Popular Augmentation Techniques
In this section, we present some basic but powerful augmentation techniques that are popularly used. Before we explore these techniques, for simplicity, let us make one assumption. The assumption is that, we don’t need to consider what lies beyond the image’s boundary. We’ll use the below techniques such that our assumption is valid.
What would happen if we use a technique that forces us to guess what lies beyond an image’s boundary? In this case, we need to interpolate some information. We’ll discuss this in detail after we cover the types of augmentation.
For each of these techniques, we also specify the factor by which the size of your dataset would get increased (aka. Data Augmentation Factor).
1. Flip
You can flip images horizontally and vertically. Some frameworks do not provide function for vertical flips. But, a vertical flip is equivalent to rotating an image by 180 degrees and then performing a horizontal flip. Below are examples for images that are flipped.
You can perform flips by using any of the following commands, from your favorite packages. Data Augmentation Factor = 2 to 4x
You can perform flips by using any of the following commands, from your favorite packages. Data Augmentation Factor = 2 to 4x
# NumPy.'img' = A single image.
flip_1 = np.fliplr(img)
# TensorFlow. 'x' = A placeholder for an image.
shape = [height, width, channels]
x = tf.placeholder(dtype = tf.float32, shape = shape)
flip_2 = tf.image.flip_up_down(x)
flip_3 = tf.image.flip_left_right(x)
flip_4 = tf.image.random_flip_up_down(x)
flip_5 = tf.image.random_flip_left_right(x)
2. Rotation
One key thing to note about this operation is that image dimensions may not be preserved after rotation.

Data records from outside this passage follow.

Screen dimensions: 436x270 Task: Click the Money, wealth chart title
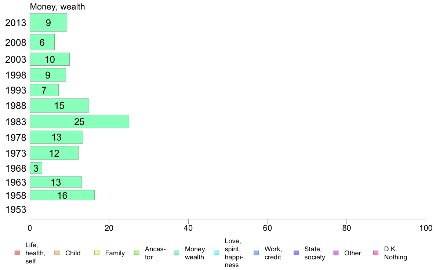point(58,7)
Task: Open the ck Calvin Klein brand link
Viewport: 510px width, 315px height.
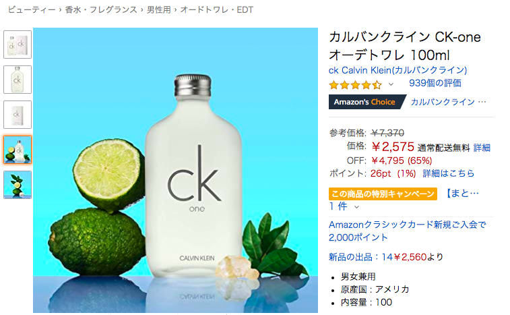Action: [x=397, y=70]

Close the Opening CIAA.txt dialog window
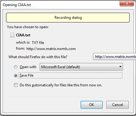(x=127, y=3)
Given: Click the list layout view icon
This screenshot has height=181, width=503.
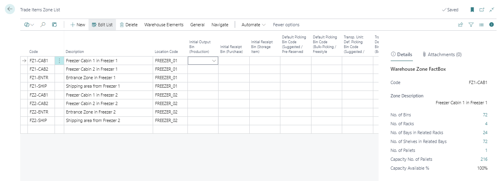Looking at the screenshot, I should tap(481, 25).
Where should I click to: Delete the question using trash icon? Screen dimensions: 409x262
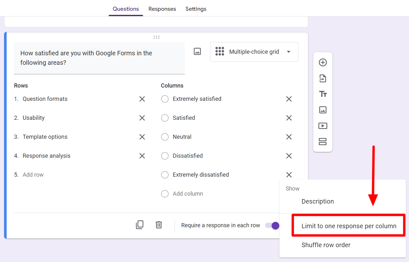pyautogui.click(x=159, y=225)
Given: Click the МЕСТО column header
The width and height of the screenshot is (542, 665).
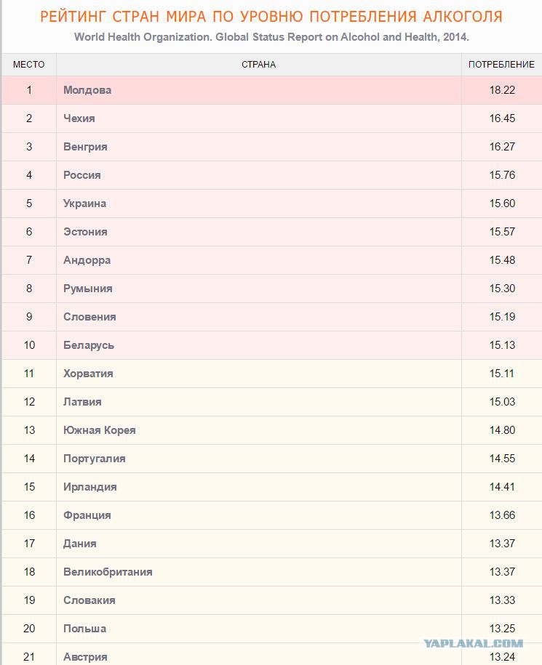Looking at the screenshot, I should [29, 65].
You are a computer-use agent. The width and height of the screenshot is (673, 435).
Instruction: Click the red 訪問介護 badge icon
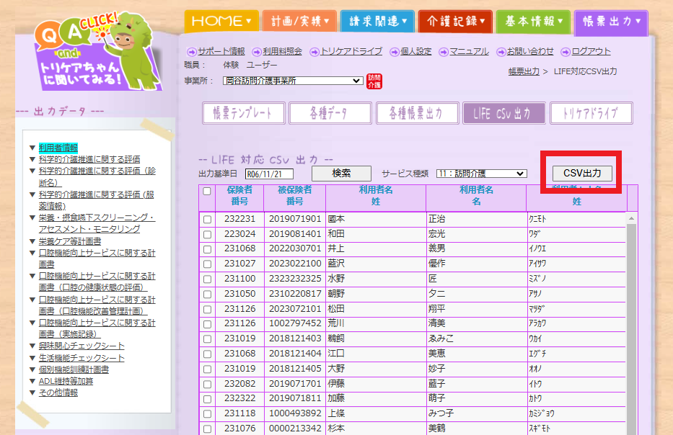374,81
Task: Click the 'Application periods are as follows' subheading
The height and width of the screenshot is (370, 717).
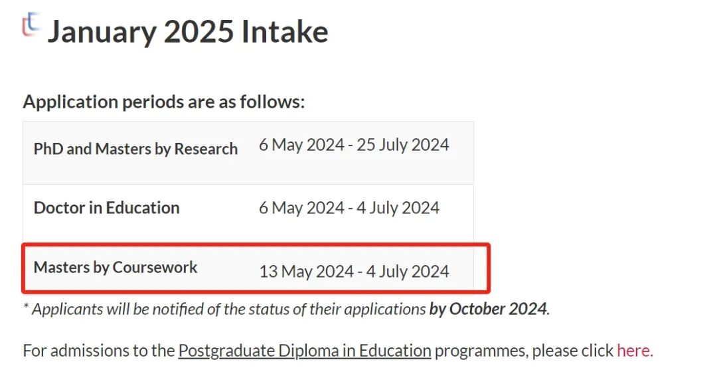Action: click(x=164, y=102)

If your image is a square, rotating it at right angles will preserve the image size. If it’s a rectangle, rotating it by 180 degrees would preserve the size. Rotating the image by finer angles will also change the final image size. We’ll see how we can deal with this issue in the next section. Below are examples of square images rotated at right angles.
You can perform rotations by using any of the following commands, from your favorite packages. Data Augmentation Factor = 2 to 4x
# Placeholders: 'x' = A single image, 'y' = A batch of images
# 'k' denotes the number of 90 degree anticlockwise rotations
shape = [height, width, channels]
x = tf.placeholder(dtype = tf.float32, shape = shape)
rot_90 = tf.image.rot90(img, k=1)
rot_180 = tf.image.rot90(img, k=2)
# To rotate in any angle. In the example below, 'angles' is in radians
shape = [batch, height, width, 3]
y = tf.placeholder(dtype = tf.float32, shape = shape)
rot_tf_180 = tf.contrib.image.rotate(y, angles=3.1415)
# Scikit-Image. 'angle' = Degrees. 'img' = Input Image
# For details about 'mode', checkout the interpolation section below.
rot = skimage.transform.rotate(img, angle=45, mode='reflect')
3. Scale
The image can be scaled outward or inward. While scaling outward, the final image size will be larger than the original image size. Most image frameworks cut out a section from the new image, with size equal to the original image. We’ll deal with scaling inward in the next section, as it reduces the image size, forcing us to make assumptions about what lies beyond the boundary. Below are examples or images being scaled.
You can perform scaling by using the following commands, using scikit-image. Data Augmentation Factor = Arbitrary.
# Scikit Image. 'img' = Input Image, 'scale' = Scale factor
# For details about 'mode', checkout the interpolation section below.
scale_out = skimage.transform.rescale(img, scale=2.0, mode='constant')
scale_in = skimage.transform.rescale(img, scale=0.5, mode='constant')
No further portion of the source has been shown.